• **WHAT THE TASK ASKS**: In the data, find each line where the word "dimensions" appears and list that line.

• **Pixel coordinate grounding data**:
********
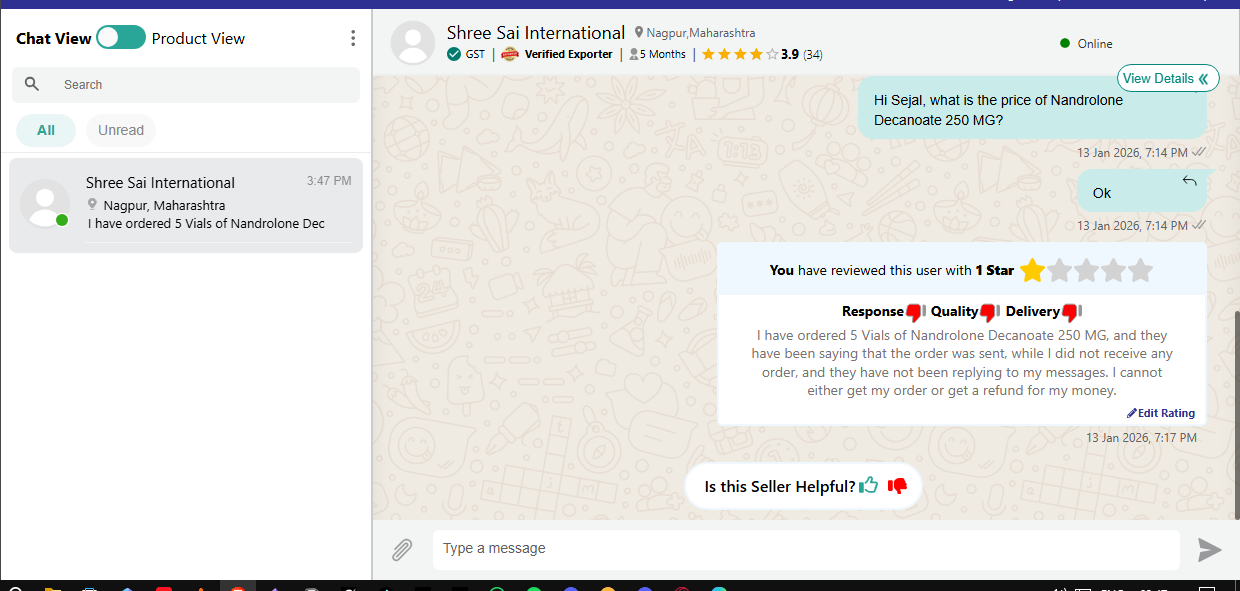
Task: Select the All chats tab
Action: click(46, 130)
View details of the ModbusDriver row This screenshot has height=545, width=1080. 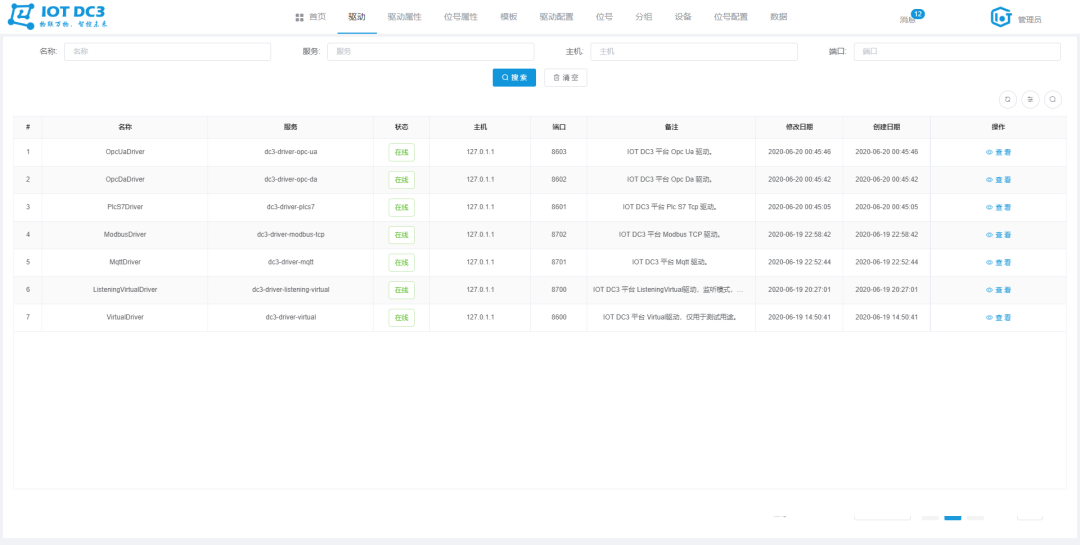998,235
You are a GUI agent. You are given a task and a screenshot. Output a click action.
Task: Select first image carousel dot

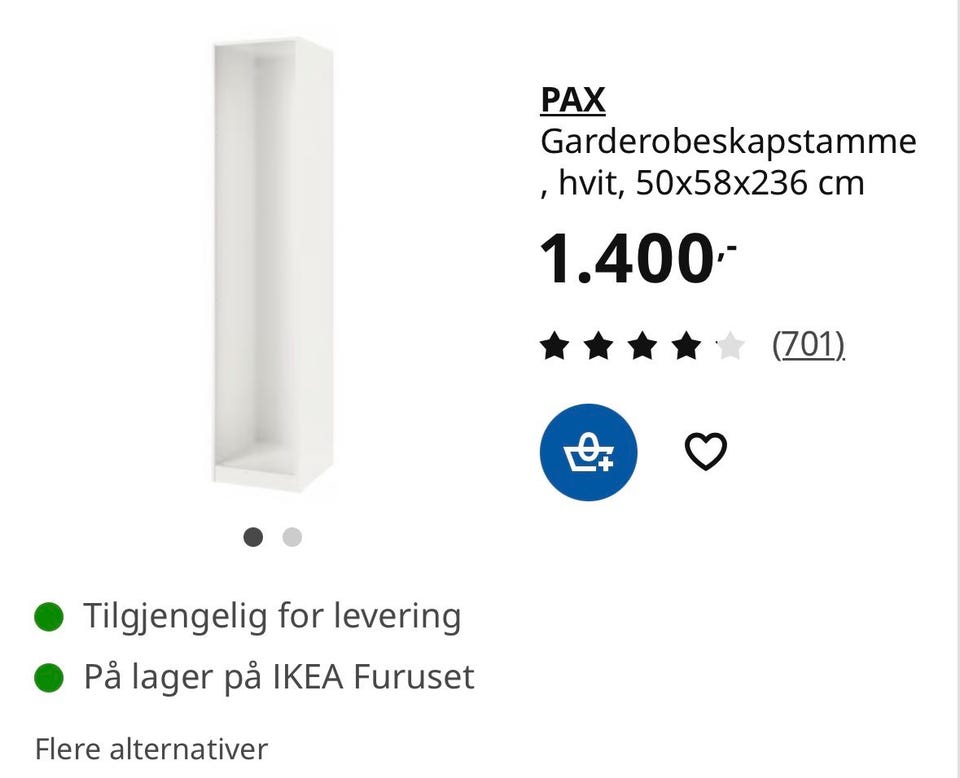point(253,537)
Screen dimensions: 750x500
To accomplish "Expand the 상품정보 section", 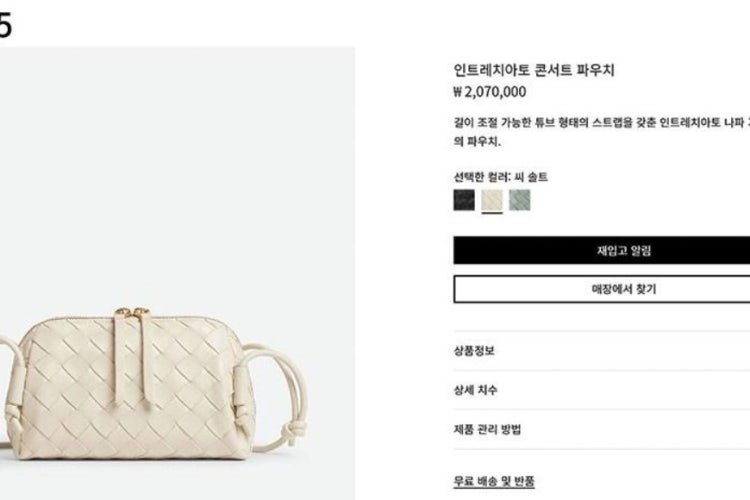I will (602, 351).
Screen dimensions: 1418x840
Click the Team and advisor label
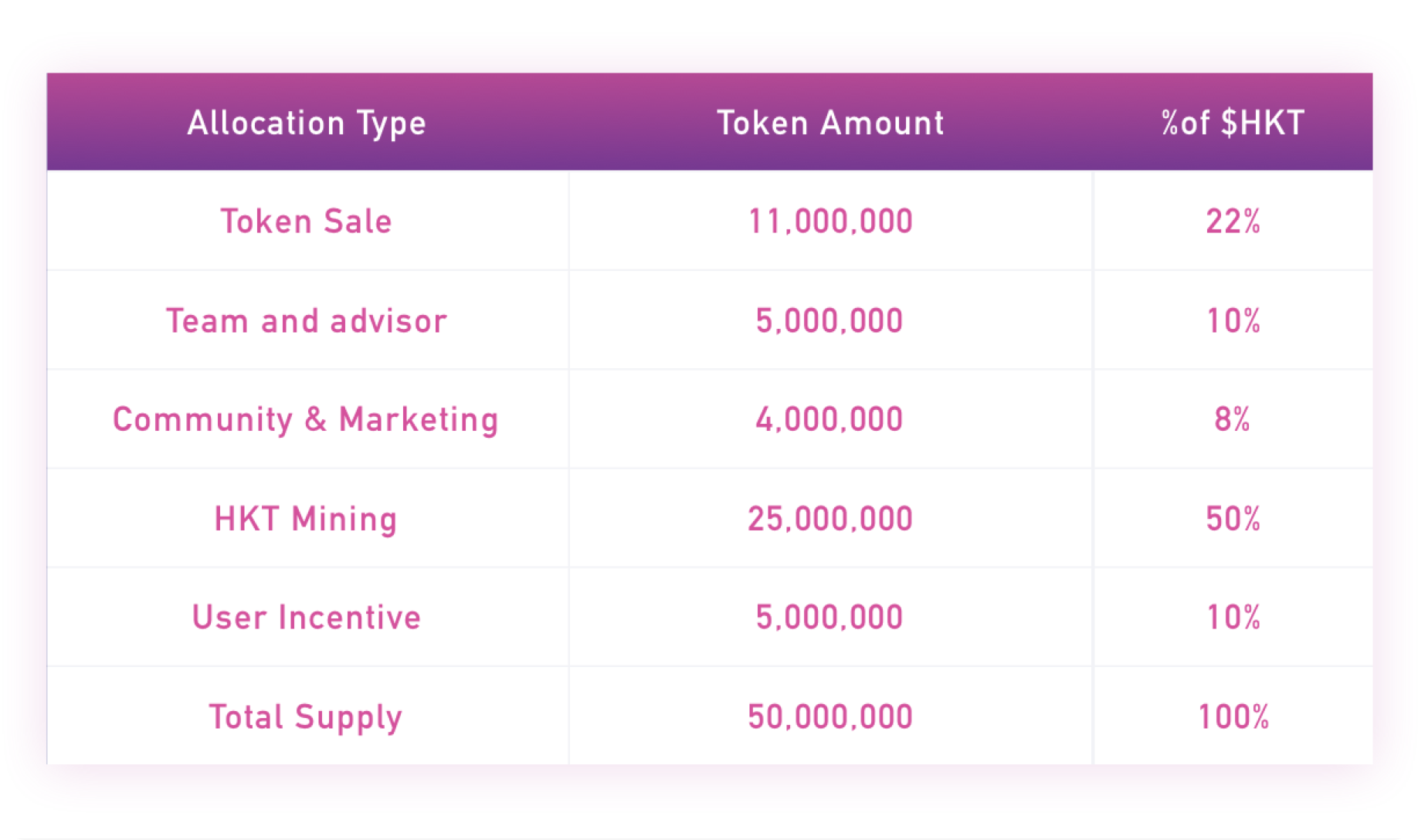[307, 321]
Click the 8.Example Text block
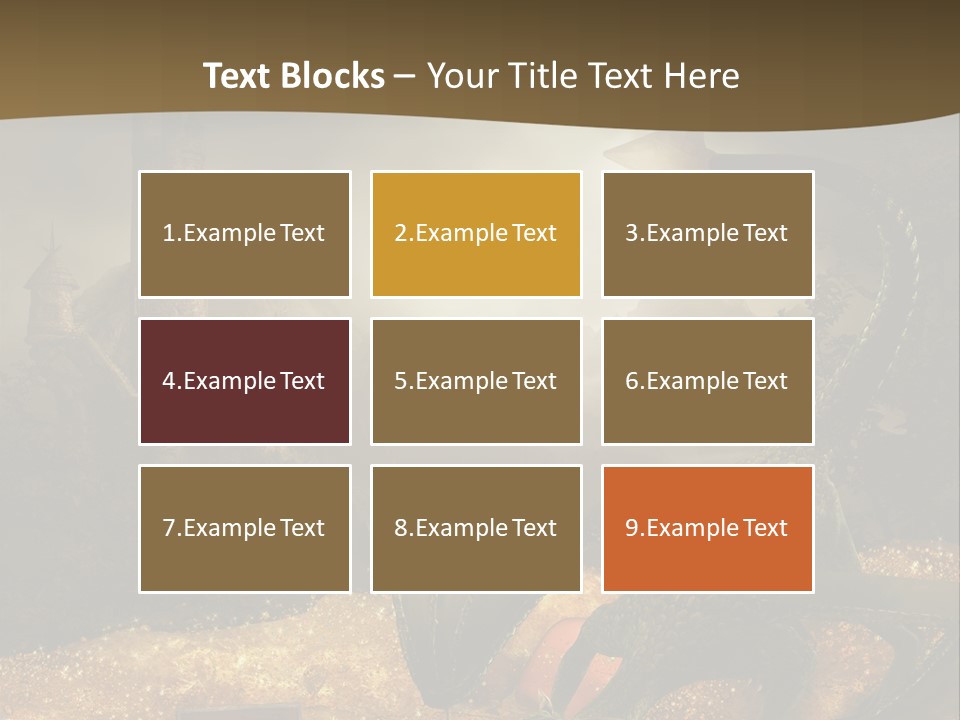 click(476, 528)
********
• **RESULT OF THIS TASK**:
Screen dimensions: 750x500
Screen dimensions: 1418x840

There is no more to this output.